--- GOAL OF THE EXERCISE ---
Each record must appear in the answer exactly as given.

--- DATA ---

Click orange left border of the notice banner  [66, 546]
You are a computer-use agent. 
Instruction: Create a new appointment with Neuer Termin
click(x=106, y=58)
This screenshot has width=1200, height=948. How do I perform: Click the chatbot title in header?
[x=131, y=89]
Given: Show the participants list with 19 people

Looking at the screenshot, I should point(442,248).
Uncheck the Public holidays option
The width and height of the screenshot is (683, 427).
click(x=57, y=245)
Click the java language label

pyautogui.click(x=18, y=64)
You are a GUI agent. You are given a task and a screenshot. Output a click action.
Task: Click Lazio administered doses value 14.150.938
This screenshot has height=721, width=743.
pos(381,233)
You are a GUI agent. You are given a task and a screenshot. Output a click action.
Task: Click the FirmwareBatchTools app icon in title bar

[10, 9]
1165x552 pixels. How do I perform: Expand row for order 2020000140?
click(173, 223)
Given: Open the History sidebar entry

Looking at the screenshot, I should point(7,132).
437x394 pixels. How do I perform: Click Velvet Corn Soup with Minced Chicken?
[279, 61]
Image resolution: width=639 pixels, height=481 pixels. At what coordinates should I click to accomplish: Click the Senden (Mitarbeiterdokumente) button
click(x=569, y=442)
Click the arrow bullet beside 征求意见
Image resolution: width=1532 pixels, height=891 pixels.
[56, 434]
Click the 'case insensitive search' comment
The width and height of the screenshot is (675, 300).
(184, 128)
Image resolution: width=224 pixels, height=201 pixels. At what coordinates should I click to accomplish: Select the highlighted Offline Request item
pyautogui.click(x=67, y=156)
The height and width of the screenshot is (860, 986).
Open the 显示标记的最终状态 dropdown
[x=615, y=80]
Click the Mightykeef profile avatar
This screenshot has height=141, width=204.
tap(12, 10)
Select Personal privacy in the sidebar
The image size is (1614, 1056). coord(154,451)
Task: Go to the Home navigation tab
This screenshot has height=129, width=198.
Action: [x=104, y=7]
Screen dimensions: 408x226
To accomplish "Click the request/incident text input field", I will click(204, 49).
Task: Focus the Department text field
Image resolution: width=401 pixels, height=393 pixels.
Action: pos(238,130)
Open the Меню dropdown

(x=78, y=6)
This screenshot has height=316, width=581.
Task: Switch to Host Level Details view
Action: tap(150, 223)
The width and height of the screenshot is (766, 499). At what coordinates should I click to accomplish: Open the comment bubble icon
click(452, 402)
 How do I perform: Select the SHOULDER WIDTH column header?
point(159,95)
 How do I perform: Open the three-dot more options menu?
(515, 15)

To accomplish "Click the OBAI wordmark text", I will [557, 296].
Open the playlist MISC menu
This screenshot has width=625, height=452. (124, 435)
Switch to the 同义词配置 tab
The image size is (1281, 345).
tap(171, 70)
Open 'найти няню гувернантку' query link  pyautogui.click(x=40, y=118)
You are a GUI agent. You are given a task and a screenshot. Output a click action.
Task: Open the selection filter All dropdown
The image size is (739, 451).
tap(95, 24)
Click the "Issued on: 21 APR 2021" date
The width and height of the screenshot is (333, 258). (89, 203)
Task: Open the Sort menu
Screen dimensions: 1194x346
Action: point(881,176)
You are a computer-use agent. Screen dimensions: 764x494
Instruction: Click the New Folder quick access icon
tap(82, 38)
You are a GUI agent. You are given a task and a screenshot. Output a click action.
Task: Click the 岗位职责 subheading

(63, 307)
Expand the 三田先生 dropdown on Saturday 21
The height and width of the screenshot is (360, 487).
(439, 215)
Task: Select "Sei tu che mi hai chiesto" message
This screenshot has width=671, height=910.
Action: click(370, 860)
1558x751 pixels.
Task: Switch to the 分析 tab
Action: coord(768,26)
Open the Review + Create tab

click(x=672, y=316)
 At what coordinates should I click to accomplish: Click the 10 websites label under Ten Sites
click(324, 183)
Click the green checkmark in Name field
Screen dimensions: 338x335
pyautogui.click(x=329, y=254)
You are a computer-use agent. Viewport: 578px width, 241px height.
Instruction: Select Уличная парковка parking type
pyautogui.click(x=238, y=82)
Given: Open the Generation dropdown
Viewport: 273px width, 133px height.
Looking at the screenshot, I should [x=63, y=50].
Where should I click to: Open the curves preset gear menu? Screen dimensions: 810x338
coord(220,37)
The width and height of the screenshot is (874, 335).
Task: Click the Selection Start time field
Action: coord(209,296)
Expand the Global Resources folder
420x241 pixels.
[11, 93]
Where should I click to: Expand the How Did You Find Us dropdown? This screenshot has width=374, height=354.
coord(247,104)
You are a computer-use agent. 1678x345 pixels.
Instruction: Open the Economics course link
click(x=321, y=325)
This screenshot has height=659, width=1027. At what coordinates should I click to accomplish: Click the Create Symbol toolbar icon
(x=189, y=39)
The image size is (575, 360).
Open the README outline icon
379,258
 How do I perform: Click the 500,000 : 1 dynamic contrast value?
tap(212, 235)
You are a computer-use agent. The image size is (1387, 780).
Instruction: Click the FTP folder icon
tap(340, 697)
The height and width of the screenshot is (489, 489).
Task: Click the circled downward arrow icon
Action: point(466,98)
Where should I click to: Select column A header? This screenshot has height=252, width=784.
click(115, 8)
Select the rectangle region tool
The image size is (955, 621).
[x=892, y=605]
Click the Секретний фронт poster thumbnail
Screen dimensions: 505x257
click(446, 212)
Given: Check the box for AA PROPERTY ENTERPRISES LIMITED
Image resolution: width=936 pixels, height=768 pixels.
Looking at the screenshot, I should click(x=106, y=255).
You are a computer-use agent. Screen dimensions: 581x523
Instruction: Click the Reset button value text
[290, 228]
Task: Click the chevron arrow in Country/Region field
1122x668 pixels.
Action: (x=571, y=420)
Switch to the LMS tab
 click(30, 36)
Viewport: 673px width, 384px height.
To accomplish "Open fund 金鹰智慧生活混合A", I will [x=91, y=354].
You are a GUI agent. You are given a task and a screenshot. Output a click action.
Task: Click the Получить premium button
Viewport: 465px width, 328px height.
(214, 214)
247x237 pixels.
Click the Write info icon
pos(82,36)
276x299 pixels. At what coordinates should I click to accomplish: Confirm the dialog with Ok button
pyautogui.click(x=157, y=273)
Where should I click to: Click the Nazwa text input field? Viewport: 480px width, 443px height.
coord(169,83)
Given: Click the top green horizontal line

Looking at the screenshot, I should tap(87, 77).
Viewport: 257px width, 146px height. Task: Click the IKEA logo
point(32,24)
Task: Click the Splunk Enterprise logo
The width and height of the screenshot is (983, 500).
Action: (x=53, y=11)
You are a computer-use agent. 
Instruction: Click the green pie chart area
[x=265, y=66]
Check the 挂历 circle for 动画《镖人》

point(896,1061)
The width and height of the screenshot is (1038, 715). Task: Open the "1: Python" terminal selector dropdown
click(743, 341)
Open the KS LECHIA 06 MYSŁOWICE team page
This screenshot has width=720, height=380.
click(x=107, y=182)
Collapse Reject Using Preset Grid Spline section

--- ANSWER TO THE EXERCISE ---
Click orange left border of the notice banner  [66, 546]
You are a computer-use agent. 
Instruction: Create a new appointment with Neuer Termin
click(x=106, y=58)
This screenshot has width=1200, height=948. How do I perform: Click the chatbot title in header?
[x=131, y=89]
Given: Show the participants list with 19 people

Looking at the screenshot, I should point(442,248).
Uncheck the Public holidays option
The width and height of the screenshot is (683, 427).
click(x=57, y=245)
Click the java language label

pyautogui.click(x=18, y=64)
You are a GUI agent. You are given a task and a screenshot. Output a click action.
Task: Click Lazio administered doses value 14.150.938
This screenshot has height=721, width=743.
pos(381,233)
You are a GUI agent. You are given a task and a screenshot. Output a click action.
Task: Click the FirmwareBatchTools app icon in title bar

[10, 9]
1165x552 pixels. How do I perform: Expand row for order 2020000140?
click(173, 223)
Given: Open the History sidebar entry

Looking at the screenshot, I should point(7,132).
437x394 pixels. How do I perform: Click Velvet Corn Soup with Minced Chicken?
[279, 61]
Image resolution: width=639 pixels, height=481 pixels. At what coordinates should I click to accomplish: Click the Senden (Mitarbeiterdokumente) button
click(x=569, y=442)
Click the arrow bullet beside 征求意见
Image resolution: width=1532 pixels, height=891 pixels.
[56, 434]
Click the 'case insensitive search' comment
The width and height of the screenshot is (675, 300).
(184, 128)
Image resolution: width=224 pixels, height=201 pixels. At what coordinates should I click to accomplish: Select the highlighted Offline Request item
pyautogui.click(x=67, y=156)
The height and width of the screenshot is (860, 986).
Open the 显示标记的最终状态 dropdown
[x=615, y=80]
Click the Mightykeef profile avatar
This screenshot has height=141, width=204.
tap(12, 10)
Select Personal privacy in the sidebar
The image size is (1614, 1056). coord(154,451)
Task: Go to the Home navigation tab
This screenshot has height=129, width=198.
Action: [x=104, y=7]
Screen dimensions: 408x226
To accomplish "Click the request/incident text input field", I will click(204, 49).
Task: Focus the Department text field
Image resolution: width=401 pixels, height=393 pixels.
Action: pos(238,130)
Open the Меню dropdown

(x=78, y=6)
This screenshot has height=316, width=581.
Task: Switch to Host Level Details view
Action: tap(150, 223)
The width and height of the screenshot is (766, 499). At what coordinates should I click to accomplish: Open the comment bubble icon
click(452, 402)
 How do I perform: Select the SHOULDER WIDTH column header?
point(159,95)
 How do I perform: Open the three-dot more options menu?
(515, 15)

To accomplish "Click the OBAI wordmark text", I will [557, 296].
Open the playlist MISC menu
This screenshot has width=625, height=452. (124, 435)
Switch to the 同义词配置 tab
The image size is (1281, 345).
tap(171, 70)
Open 'найти няню гувернантку' query link  pyautogui.click(x=40, y=118)
You are a GUI agent. You are given a task and a screenshot. Output a click action.
Task: Open the selection filter All dropdown
The image size is (739, 451).
tap(95, 24)
Click the "Issued on: 21 APR 2021" date
The width and height of the screenshot is (333, 258). (89, 203)
Task: Open the Sort menu
Screen dimensions: 1194x346
Action: point(881,176)
You are a computer-use agent. Screen dimensions: 764x494
Instruction: Click the New Folder quick access icon
tap(82, 38)
You are a GUI agent. You are given a task and a screenshot. Output a click action.
Task: Click the 岗位职责 subheading

(63, 307)
Expand the 三田先生 dropdown on Saturday 21
The height and width of the screenshot is (360, 487).
(439, 215)
Task: Select "Sei tu che mi hai chiesto" message
This screenshot has width=671, height=910.
Action: click(370, 860)
1558x751 pixels.
Task: Switch to the 分析 tab
Action: coord(768,26)
Open the Review + Create tab

click(x=672, y=316)
 At what coordinates should I click to accomplish: Click the 10 websites label under Ten Sites
click(324, 183)
Click the green checkmark in Name field
Screen dimensions: 338x335
pyautogui.click(x=329, y=254)
You are a computer-use agent. Viewport: 578px width, 241px height.
Instruction: Select Уличная парковка parking type
pyautogui.click(x=238, y=82)
Given: Open the Generation dropdown
Viewport: 273px width, 133px height.
Looking at the screenshot, I should [x=63, y=50].
Where should I click to: Open the curves preset gear menu? Screen dimensions: 810x338
coord(220,37)
The width and height of the screenshot is (874, 335).
Task: Click the Selection Start time field
Action: coord(209,296)
Expand the Global Resources folder
420x241 pixels.
[11, 93]
Where should I click to: Expand the How Did You Find Us dropdown? This screenshot has width=374, height=354.
coord(247,104)
You are a computer-use agent. 1678x345 pixels.
Instruction: Open the Economics course link
click(x=321, y=325)
This screenshot has height=659, width=1027. At what coordinates should I click to accomplish: Click the Create Symbol toolbar icon
(x=189, y=39)
The image size is (575, 360).
Open the README outline icon
379,258
 How do I perform: Click the 500,000 : 1 dynamic contrast value?
tap(212, 235)
You are a computer-use agent. The image size is (1387, 780).
Instruction: Click the FTP folder icon
tap(340, 697)
The height and width of the screenshot is (489, 489).
Task: Click the circled downward arrow icon
Action: point(466,98)
Where should I click to: Select column A header? This screenshot has height=252, width=784.
click(115, 8)
Select the rectangle region tool
The image size is (955, 621).
[x=892, y=605]
Click the Секретний фронт poster thumbnail
Screen dimensions: 505x257
click(446, 212)
Given: Check the box for AA PROPERTY ENTERPRISES LIMITED
Image resolution: width=936 pixels, height=768 pixels.
Looking at the screenshot, I should click(x=106, y=255).
You are a computer-use agent. Screen dimensions: 581x523
Instruction: Click the Reset button value text
[290, 228]
Task: Click the chevron arrow in Country/Region field
1122x668 pixels.
Action: (x=571, y=420)
Switch to the LMS tab
 click(30, 36)
Viewport: 673px width, 384px height.
To accomplish "Open fund 金鹰智慧生活混合A", I will [x=91, y=354].
You are a GUI agent. You are given a task and a screenshot. Output a click action.
Task: Click the Получить premium button
Viewport: 465px width, 328px height.
(214, 214)
247x237 pixels.
Click the Write info icon
pos(82,36)
276x299 pixels. At what coordinates should I click to accomplish: Confirm the dialog with Ok button
pyautogui.click(x=157, y=273)
Where should I click to: Click the Nazwa text input field? Viewport: 480px width, 443px height.
coord(169,83)
Given: Click the top green horizontal line

Looking at the screenshot, I should tap(87, 77).
Viewport: 257px width, 146px height. Task: Click the IKEA logo
point(32,24)
Task: Click the Splunk Enterprise logo
The width and height of the screenshot is (983, 500).
Action: (x=53, y=11)
You are a computer-use agent. 
Instruction: Click the green pie chart area
[x=265, y=66]
Check the 挂历 circle for 动画《镖人》

point(896,1061)
The width and height of the screenshot is (1038, 715). Task: Open the "1: Python" terminal selector dropdown
click(743, 341)
Open the KS LECHIA 06 MYSŁOWICE team page
This screenshot has width=720, height=380.
click(x=107, y=182)
Collapse Reject Using Preset Grid Spline section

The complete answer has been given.